====== Task data ======

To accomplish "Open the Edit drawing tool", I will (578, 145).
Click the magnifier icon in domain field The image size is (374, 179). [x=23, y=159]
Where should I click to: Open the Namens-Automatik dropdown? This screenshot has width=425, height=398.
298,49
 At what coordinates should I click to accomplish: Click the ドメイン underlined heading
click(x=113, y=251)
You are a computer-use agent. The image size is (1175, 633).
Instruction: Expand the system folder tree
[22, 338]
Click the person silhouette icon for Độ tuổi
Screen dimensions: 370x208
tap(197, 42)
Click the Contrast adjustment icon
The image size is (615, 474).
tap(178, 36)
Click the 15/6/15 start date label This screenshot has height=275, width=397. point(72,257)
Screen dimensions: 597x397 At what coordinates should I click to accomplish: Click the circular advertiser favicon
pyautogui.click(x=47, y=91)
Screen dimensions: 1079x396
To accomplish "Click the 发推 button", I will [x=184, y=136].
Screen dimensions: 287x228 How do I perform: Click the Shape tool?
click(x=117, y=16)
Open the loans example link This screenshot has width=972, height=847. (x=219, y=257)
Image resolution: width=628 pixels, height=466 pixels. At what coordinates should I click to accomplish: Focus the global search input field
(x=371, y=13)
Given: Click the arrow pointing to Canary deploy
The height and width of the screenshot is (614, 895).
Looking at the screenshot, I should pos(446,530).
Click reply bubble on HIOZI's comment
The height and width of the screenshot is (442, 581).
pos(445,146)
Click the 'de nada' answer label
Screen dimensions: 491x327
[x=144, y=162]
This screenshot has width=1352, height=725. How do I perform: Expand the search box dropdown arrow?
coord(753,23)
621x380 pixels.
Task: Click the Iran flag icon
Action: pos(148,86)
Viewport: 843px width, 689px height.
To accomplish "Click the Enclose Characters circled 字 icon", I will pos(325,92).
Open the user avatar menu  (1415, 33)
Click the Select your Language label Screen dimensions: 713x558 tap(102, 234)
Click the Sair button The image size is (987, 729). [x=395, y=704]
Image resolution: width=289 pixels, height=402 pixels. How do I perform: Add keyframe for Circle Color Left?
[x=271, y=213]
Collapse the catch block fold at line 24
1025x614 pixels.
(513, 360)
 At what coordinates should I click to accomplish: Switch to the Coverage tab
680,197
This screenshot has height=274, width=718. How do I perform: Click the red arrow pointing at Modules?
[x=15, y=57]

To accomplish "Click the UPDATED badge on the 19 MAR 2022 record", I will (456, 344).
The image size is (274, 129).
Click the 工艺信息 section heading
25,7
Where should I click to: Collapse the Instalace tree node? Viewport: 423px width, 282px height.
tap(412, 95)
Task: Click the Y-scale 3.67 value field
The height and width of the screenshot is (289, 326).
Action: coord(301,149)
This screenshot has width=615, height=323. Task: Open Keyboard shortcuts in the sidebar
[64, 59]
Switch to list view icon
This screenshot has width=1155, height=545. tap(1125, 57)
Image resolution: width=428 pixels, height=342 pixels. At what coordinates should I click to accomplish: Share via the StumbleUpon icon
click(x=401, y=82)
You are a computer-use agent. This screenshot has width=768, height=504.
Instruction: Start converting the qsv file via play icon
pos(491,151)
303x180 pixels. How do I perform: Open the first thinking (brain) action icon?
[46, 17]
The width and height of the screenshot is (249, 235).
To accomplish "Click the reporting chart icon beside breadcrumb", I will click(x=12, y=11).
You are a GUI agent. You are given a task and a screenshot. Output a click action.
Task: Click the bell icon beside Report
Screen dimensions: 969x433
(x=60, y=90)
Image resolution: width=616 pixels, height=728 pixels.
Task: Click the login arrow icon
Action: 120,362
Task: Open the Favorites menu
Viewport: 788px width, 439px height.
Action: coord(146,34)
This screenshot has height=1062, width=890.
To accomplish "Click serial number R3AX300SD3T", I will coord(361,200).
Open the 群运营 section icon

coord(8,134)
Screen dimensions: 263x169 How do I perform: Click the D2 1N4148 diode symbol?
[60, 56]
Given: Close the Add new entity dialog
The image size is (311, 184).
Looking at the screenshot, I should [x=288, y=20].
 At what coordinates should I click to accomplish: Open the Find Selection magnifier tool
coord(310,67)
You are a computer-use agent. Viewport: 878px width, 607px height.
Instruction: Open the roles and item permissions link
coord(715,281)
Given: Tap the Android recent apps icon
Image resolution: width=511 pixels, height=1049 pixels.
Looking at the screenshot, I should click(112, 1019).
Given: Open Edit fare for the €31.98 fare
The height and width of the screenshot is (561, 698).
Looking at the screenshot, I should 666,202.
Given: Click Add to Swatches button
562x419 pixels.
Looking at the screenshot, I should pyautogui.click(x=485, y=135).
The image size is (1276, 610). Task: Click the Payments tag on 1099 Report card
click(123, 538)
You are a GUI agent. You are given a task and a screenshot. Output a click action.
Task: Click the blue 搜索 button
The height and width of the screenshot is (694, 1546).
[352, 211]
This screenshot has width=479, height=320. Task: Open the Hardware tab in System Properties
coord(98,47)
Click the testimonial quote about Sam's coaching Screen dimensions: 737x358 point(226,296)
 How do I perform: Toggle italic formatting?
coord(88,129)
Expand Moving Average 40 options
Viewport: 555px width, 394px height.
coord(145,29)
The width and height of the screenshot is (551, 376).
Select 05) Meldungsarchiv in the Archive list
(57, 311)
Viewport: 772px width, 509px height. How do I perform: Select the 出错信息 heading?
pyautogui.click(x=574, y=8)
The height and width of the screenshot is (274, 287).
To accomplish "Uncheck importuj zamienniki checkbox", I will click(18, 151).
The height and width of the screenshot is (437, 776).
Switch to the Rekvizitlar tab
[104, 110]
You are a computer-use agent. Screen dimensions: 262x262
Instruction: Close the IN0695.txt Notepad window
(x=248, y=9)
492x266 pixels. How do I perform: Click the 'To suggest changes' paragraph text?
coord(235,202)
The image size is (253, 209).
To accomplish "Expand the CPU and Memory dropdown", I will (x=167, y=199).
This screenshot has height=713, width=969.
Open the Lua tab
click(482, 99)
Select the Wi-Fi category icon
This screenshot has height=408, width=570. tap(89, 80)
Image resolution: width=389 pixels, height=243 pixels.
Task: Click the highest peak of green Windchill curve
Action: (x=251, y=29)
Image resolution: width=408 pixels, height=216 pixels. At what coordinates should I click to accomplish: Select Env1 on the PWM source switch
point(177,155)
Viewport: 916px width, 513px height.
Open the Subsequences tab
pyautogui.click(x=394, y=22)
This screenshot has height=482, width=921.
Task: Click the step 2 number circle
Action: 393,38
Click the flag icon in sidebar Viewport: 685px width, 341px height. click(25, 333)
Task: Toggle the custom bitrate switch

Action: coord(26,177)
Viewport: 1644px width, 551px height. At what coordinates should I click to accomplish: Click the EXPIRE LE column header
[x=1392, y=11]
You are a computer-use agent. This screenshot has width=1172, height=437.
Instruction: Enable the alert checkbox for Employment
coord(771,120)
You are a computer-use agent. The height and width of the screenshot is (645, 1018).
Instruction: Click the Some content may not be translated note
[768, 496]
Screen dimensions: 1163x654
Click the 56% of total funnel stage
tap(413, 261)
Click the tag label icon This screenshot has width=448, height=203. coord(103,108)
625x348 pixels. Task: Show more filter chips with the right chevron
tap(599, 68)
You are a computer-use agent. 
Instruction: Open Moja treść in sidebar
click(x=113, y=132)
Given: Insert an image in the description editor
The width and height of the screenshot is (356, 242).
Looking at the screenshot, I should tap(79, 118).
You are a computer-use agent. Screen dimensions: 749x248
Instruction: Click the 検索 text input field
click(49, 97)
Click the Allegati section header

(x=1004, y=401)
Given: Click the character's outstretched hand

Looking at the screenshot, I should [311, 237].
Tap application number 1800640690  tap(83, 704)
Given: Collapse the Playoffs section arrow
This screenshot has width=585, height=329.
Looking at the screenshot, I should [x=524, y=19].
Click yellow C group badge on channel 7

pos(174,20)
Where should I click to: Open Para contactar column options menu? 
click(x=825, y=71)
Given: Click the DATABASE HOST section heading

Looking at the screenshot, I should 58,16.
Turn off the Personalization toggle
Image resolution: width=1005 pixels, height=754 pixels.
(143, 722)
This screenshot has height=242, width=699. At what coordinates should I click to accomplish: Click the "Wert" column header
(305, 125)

======

--- Prompt ---
Up to and including the last line of the listing above, copy exactly every line from the one that contains "This screenshot has height=242, width=699." onward; leave out all others.

--- Your response ---
This screenshot has height=242, width=699. At what coordinates should I click to accomplish: Click the "Wert" column header
(305, 125)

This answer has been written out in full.